=== IHRE AUFGABE ===
Welche Speichergröße eines Sticks galt laut dem Beitrag von Ex1tus im Forenauszug vor ein paar Jahren als „das höchste aller Gefühle“?

=== TEXTAUSZUG ===

Zum Punkt Garantie: Wenn ich mir die Entwicklung der USB-Speichermedien ansehe, dann störts mich nicht, wenn der nach 2 Jahren der Stick defekt ist und ich dann wieder für ~20€ einen kaufe, der aber dann viel mehr Platz bietet. Zumeist ist die Zugriffsgeschwindigkeit bei den neuen Produkten dann auch wieder besser.

just my 2 cents ...


----------



## MiMi (10. Dezember 2007)

Dr Dau hat gesagt.:


> Hallo!
> ...
> Karabinerhaken, welches Du z.B. an der Gürtelschlaufe der Hose "drantütteln" kannst.
> ...



Hihi, wie cool ne Freundin von mir sagt auch immer (dran)tuetteln, bzw (dran)tueddeln, ich wuesste net ma wie man das schreibt, wie sie das sagt, aber ich glaub das klingt schon genauso ^^ 
Ihr seid net zufaellig verwandt?


----------



## PC Heini (10. Dezember 2007)

Nu, das kann man sehen wie man will. Ich setze halt auf ne lange Laufzeit. Dann kommt halt noch dazu, für was man den Stick benutzen will. So ein Stick ist ja schon praktisch. Ist ne HD im Miniformat. Ich denke mal, dass in unabsehbarer Zeit solche Sticks auch im Tarrabyte Bereich zu finden sind.
Dies ist nur meine Meinung und darf nicht verallgemeinert werden.


----------



## olqs (10. Dezember 2007)

PC Heini hat gesagt.:


> Ich denke mal, dass in unabsehbarer Zeit solche Sticks auch im Tarrabyte Bereich zu finden sind.


Naja Terabyte glaub ich nicht unbedingt, aber doch ne erhebliche Steigerung und da find ichs eben nicht unbedingt nötig 10 Jahre Garantie auf nen aktuellen Stick zu haben.

Auch nur meine persönliche Meinung.


----------



## Ex1tus (10. Dezember 2007)

Ich denke schon das es Sticks im Terrabytebereich in absehbarer Zeit geben wird. Vor ein paar Jahren war ein 128 MB Stick das höchste aller Gefühle....Heute ist so ein Ding ja schon fast nutzloser Elektroschrott^^.

=== BEREITGESTELLTE EINTRÄGE ===
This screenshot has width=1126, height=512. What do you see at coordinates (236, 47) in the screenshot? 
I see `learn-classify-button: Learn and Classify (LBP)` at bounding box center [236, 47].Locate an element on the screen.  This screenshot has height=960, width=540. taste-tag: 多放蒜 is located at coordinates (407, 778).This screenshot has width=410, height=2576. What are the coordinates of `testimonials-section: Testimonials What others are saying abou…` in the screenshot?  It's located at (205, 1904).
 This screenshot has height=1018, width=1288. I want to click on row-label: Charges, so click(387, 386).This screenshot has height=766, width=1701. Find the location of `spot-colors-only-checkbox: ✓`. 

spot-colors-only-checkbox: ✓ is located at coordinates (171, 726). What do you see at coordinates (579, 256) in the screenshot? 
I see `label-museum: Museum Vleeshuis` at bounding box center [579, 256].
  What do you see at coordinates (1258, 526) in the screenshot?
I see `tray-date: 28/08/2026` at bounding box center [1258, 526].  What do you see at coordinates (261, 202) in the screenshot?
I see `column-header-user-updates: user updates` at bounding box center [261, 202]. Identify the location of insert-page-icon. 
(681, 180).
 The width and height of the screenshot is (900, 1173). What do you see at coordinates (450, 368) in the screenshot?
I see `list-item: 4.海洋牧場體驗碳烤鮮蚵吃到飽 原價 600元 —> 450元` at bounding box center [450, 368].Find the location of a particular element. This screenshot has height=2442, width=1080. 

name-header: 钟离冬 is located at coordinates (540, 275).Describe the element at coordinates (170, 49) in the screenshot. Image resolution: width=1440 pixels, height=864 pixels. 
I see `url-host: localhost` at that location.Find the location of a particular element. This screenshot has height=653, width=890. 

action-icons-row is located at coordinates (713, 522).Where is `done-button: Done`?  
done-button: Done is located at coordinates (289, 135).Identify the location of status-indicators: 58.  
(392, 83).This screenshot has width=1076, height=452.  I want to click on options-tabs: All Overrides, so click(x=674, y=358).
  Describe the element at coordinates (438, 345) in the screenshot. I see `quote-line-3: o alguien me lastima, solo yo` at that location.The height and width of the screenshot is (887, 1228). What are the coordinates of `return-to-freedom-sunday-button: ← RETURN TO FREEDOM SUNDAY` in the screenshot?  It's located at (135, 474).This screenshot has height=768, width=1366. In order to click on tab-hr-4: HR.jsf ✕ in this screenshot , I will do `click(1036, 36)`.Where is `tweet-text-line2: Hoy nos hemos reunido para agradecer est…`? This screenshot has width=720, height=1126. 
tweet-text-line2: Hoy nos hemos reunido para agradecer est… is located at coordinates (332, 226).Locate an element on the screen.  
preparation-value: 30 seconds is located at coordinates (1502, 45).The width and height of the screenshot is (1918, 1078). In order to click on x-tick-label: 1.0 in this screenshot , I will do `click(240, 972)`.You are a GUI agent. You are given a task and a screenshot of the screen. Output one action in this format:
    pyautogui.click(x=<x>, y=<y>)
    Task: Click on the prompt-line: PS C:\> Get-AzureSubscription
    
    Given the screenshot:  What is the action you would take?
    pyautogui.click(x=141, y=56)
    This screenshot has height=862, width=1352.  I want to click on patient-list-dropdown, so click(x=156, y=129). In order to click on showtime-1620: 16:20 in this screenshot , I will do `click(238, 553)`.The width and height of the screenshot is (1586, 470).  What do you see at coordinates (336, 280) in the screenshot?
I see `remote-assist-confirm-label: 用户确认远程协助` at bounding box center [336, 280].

=== ERWARTETE ANTWORT ===
Ein Stick mit 128 MB.